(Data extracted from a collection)

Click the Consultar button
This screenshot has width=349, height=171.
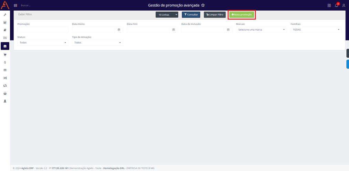tap(191, 15)
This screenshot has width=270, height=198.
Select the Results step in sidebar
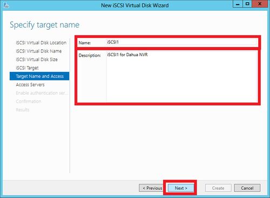(x=23, y=110)
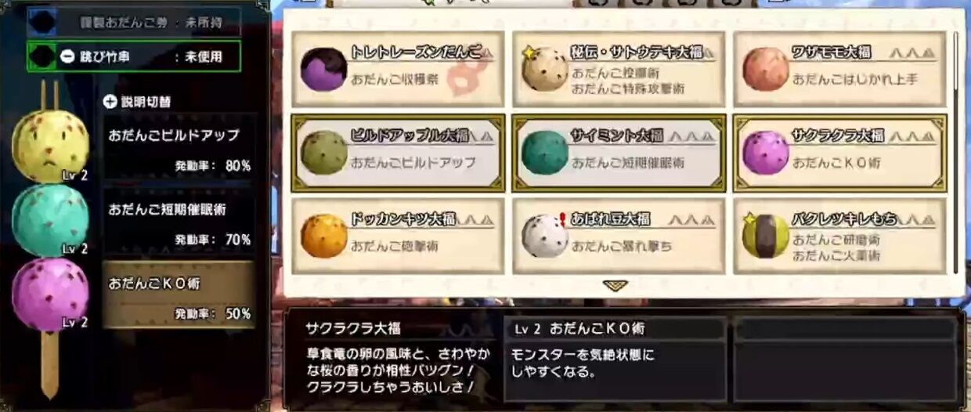Toggle the サクラクラ大福 highlighted card
971x412 pixels.
(839, 153)
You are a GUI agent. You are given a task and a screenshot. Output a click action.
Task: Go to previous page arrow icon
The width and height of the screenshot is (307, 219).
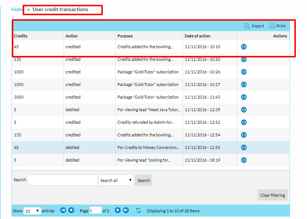[x=71, y=210]
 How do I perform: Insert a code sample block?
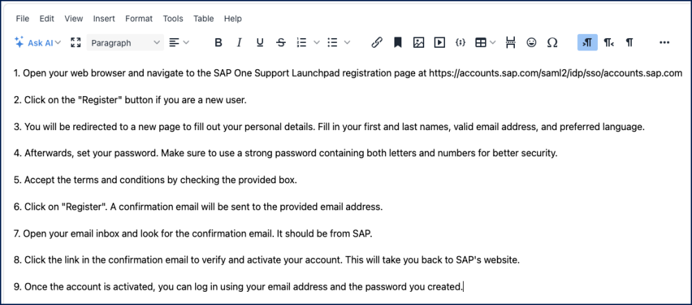[460, 43]
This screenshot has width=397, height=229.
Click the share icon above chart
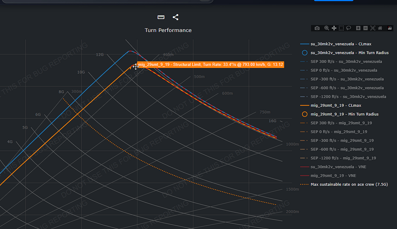(x=175, y=17)
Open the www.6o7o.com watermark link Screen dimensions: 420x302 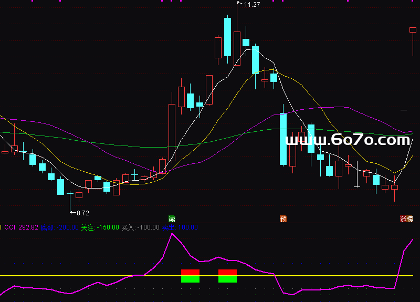[347, 140]
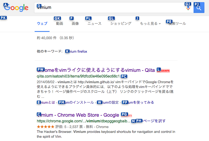
Task: Open the ニュース tab
Action: [94, 24]
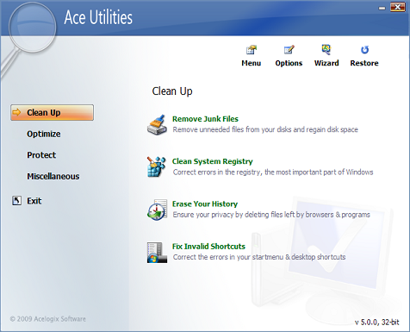Viewport: 410px width, 332px height.
Task: Click the Erase Your History clock icon
Action: coord(157,210)
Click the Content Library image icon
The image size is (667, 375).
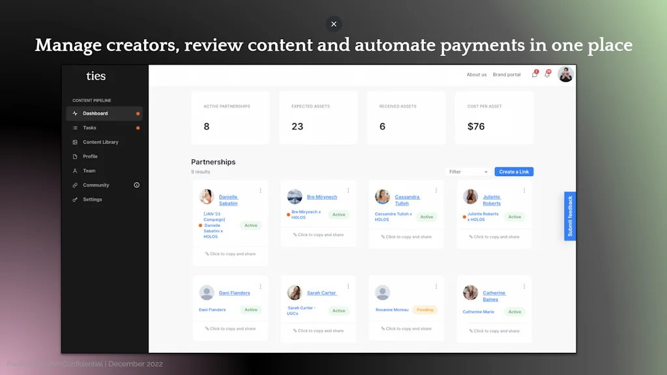75,142
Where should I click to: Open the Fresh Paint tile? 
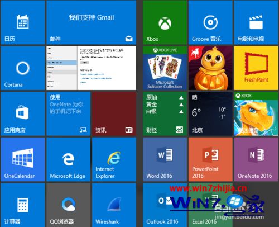[x=256, y=68]
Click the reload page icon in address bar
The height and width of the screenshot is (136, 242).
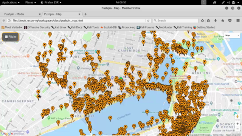[x=148, y=20]
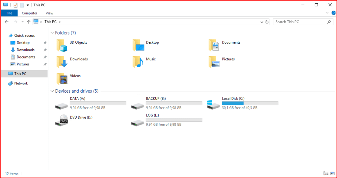Open the 3D Objects folder icon

click(62, 45)
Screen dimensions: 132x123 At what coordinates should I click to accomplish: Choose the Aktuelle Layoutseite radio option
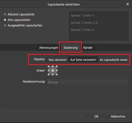(5, 14)
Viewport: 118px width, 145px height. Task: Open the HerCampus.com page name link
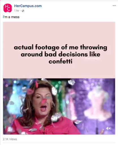pos(28,6)
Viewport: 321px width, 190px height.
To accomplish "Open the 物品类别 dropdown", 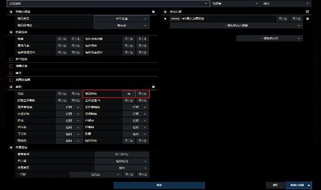I will coord(121,18).
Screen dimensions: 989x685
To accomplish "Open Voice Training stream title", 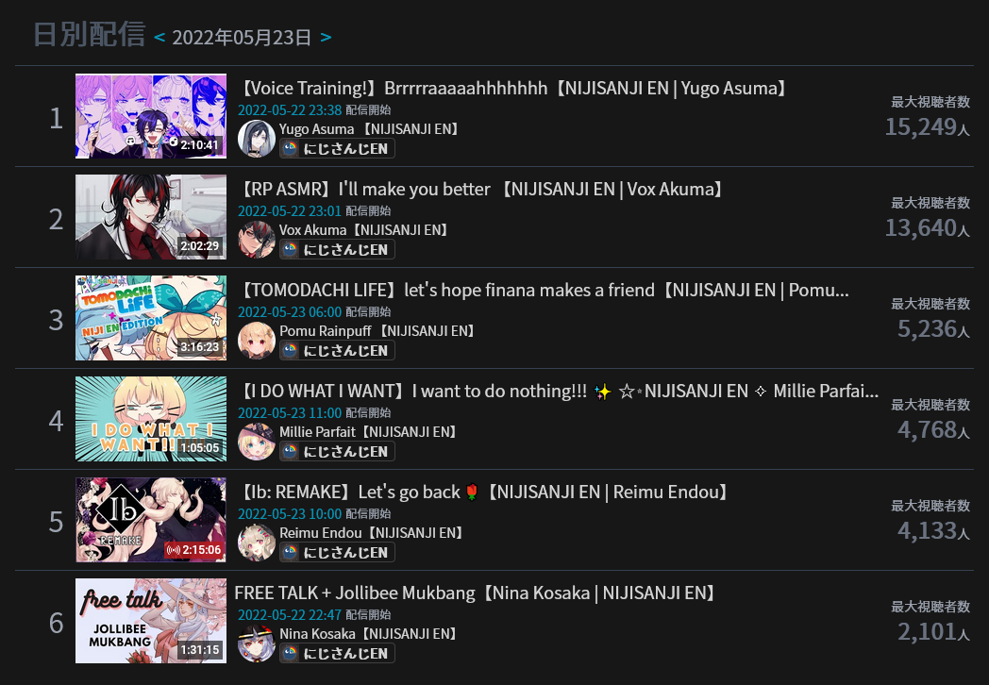I will (x=514, y=89).
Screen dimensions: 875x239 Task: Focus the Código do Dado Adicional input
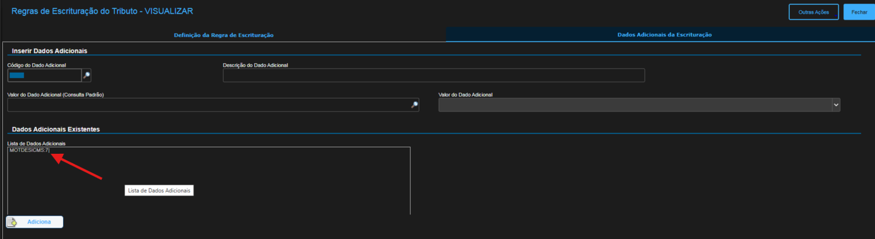click(x=44, y=75)
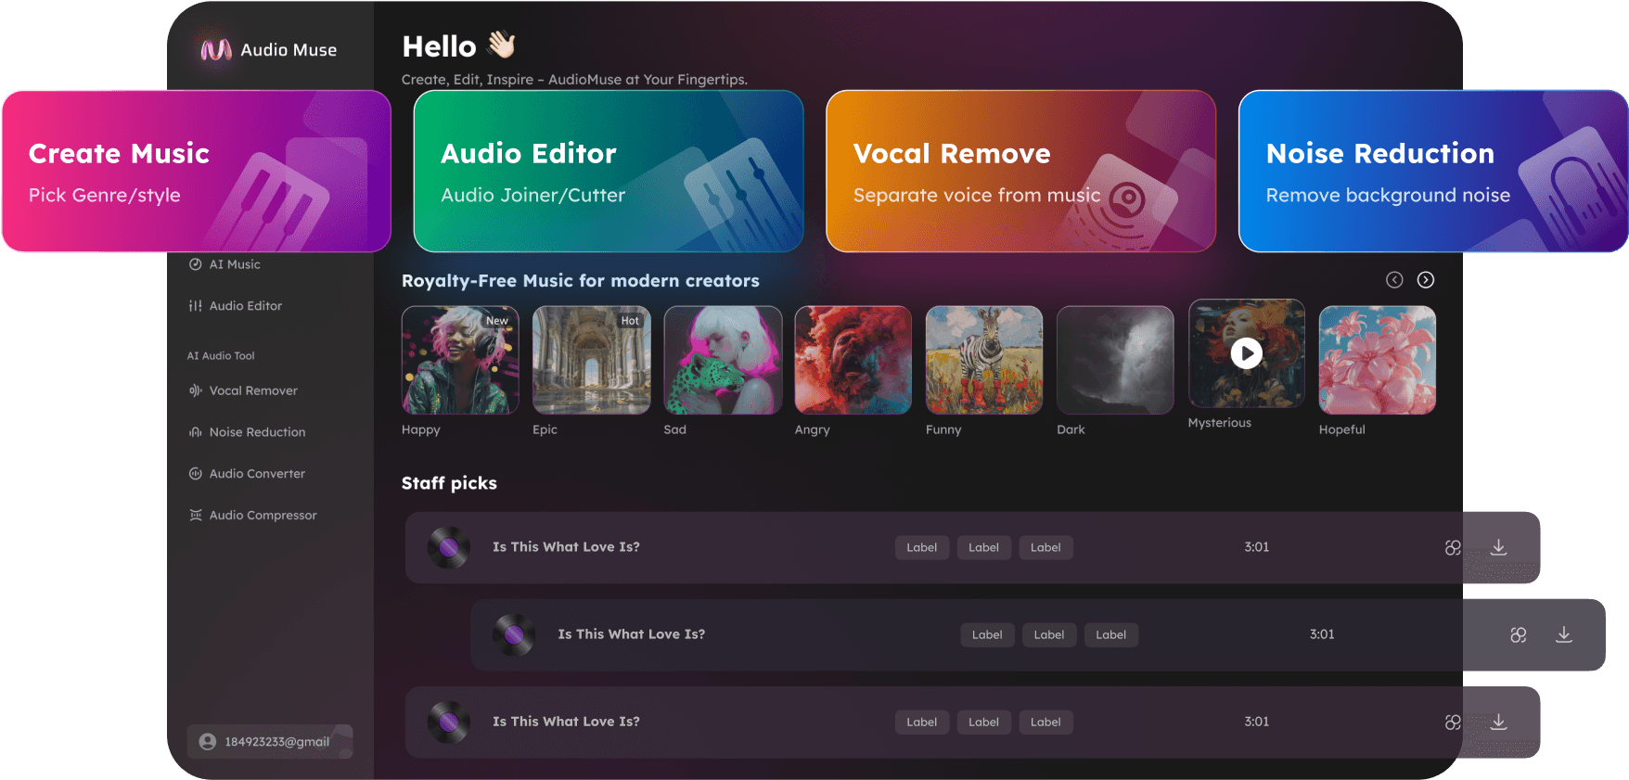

_WORK INSTRUCTIONS_
Write out, word for word, the lines from the first line of the entries through the one containing "Task: Go to previous page arrow icon", both included. Leave out the pictures.

_EXERCISE SOLUTION_
Click the Consultar button
This screenshot has width=349, height=171.
tap(191, 15)
This screenshot has width=270, height=198.
Select the Results step in sidebar
(x=23, y=110)
Toggle the サクラクラ大福 highlighted card
971x412 pixels.
(839, 153)
You are a GUI agent. You are given a task and a screenshot. Output a click action.
Task: Go to previous page arrow icon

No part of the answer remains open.